TASK REQUIREMENTS> Lay out every line of the records below as a numbered list, skipping blank lines and leaving out the pictures.

DATA EXCERPTS>
+--

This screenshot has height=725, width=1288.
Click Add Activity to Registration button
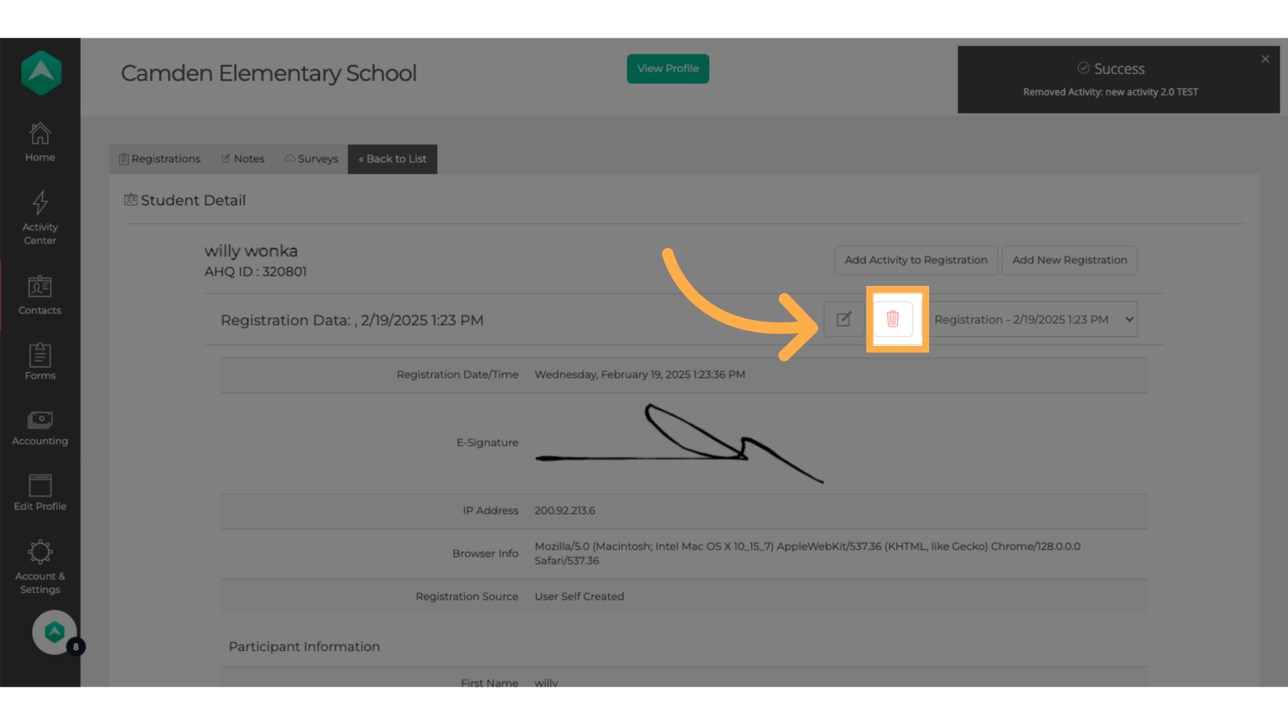(916, 260)
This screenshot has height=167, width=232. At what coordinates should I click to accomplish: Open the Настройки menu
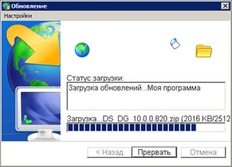(x=18, y=16)
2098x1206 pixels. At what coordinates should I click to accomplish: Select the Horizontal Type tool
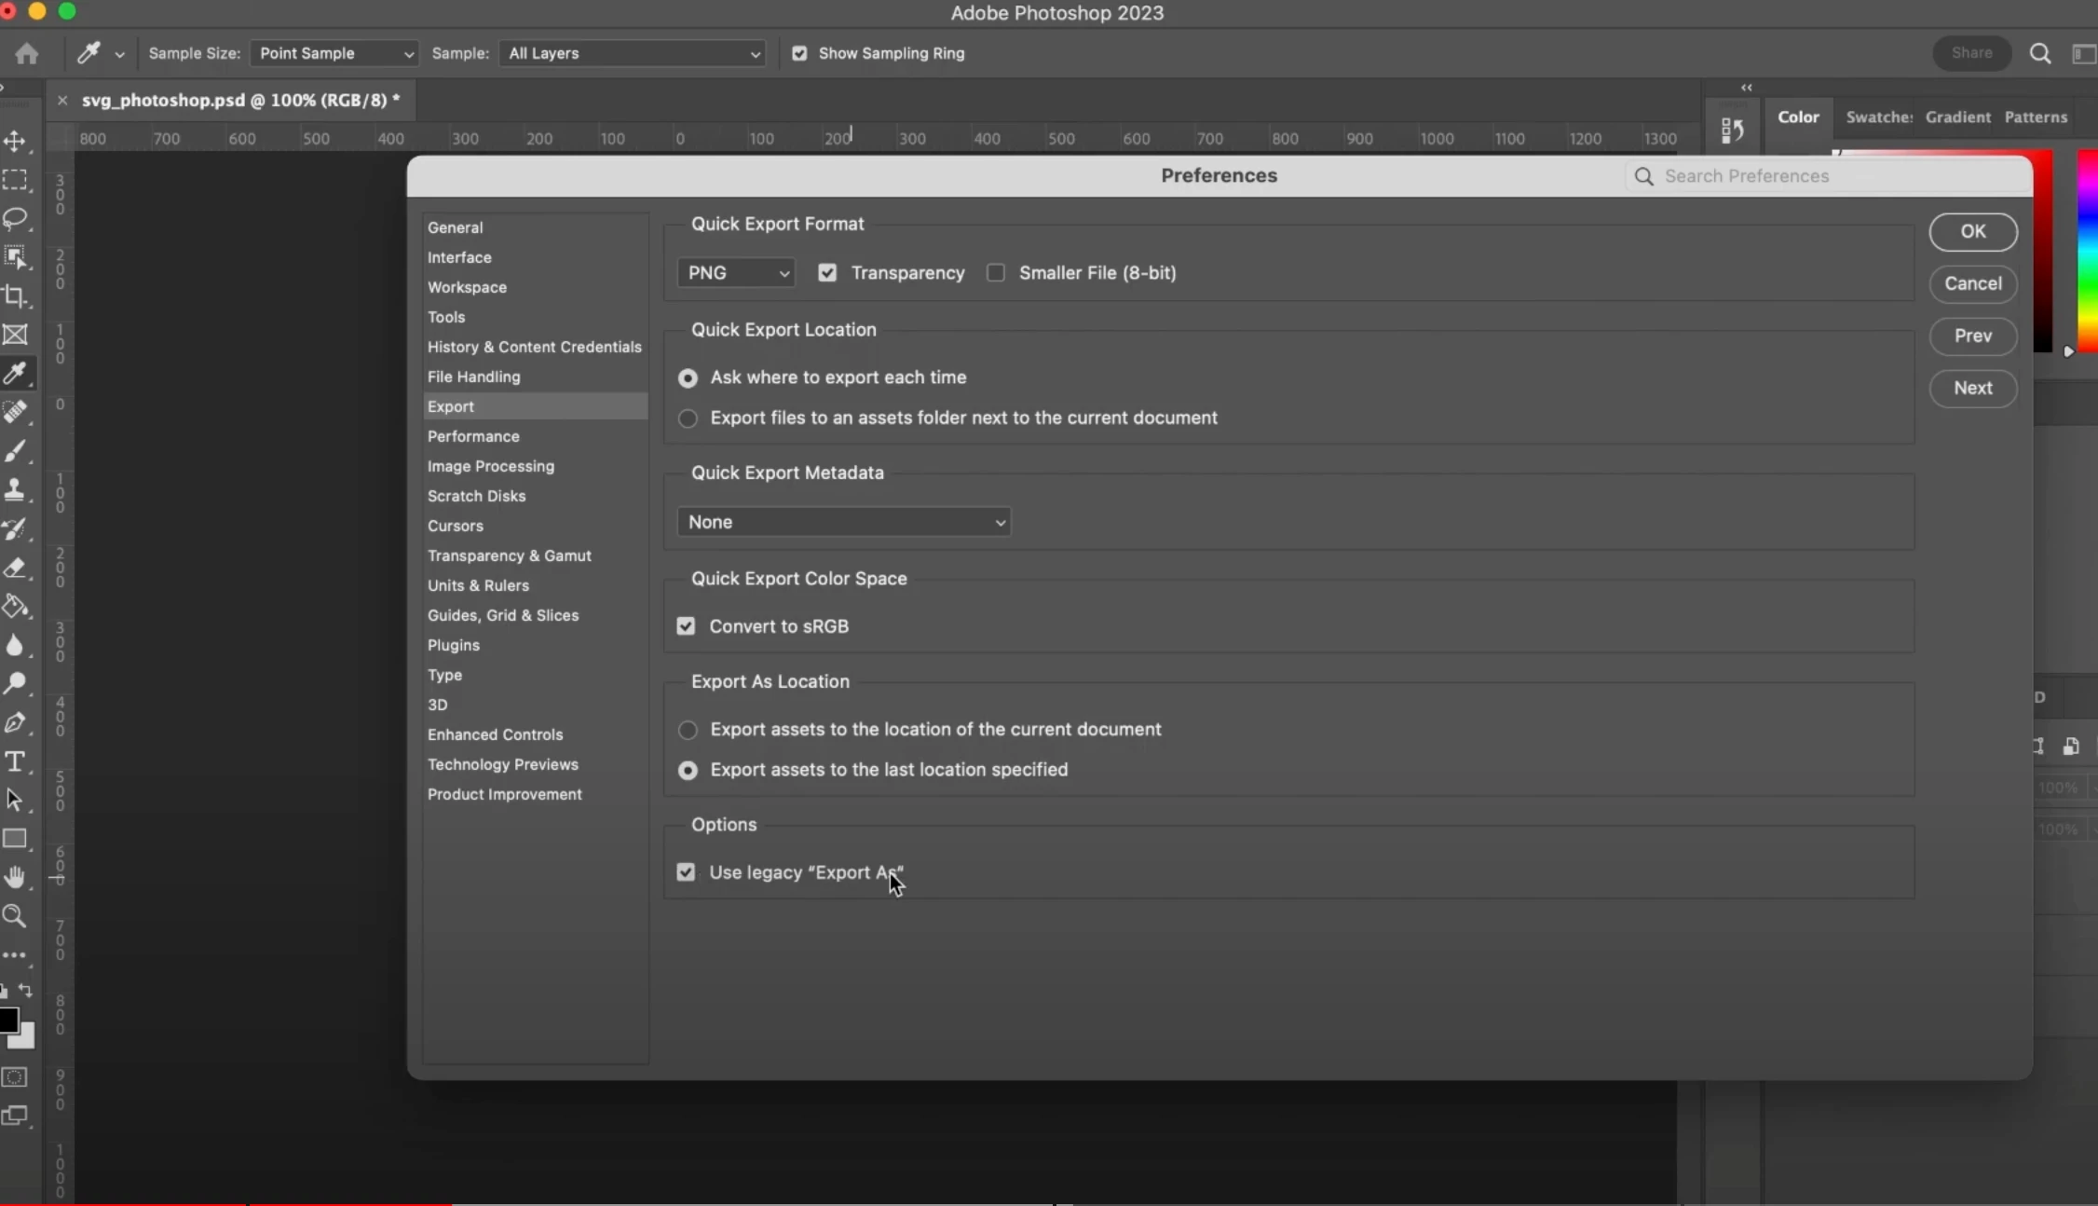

+--

EXPECTED ANSWER>
1. This screenshot has height=725, width=1288.
2. Click Add Activity to Registration button
3. (916, 260)
4. This screenshot has height=167, width=232. At what coordinates should I click to accomplish: Open the Настройки menu
5. (x=18, y=16)
6. 2098x1206 pixels. At what coordinates should I click to accomplish: Select the Horizontal Type tool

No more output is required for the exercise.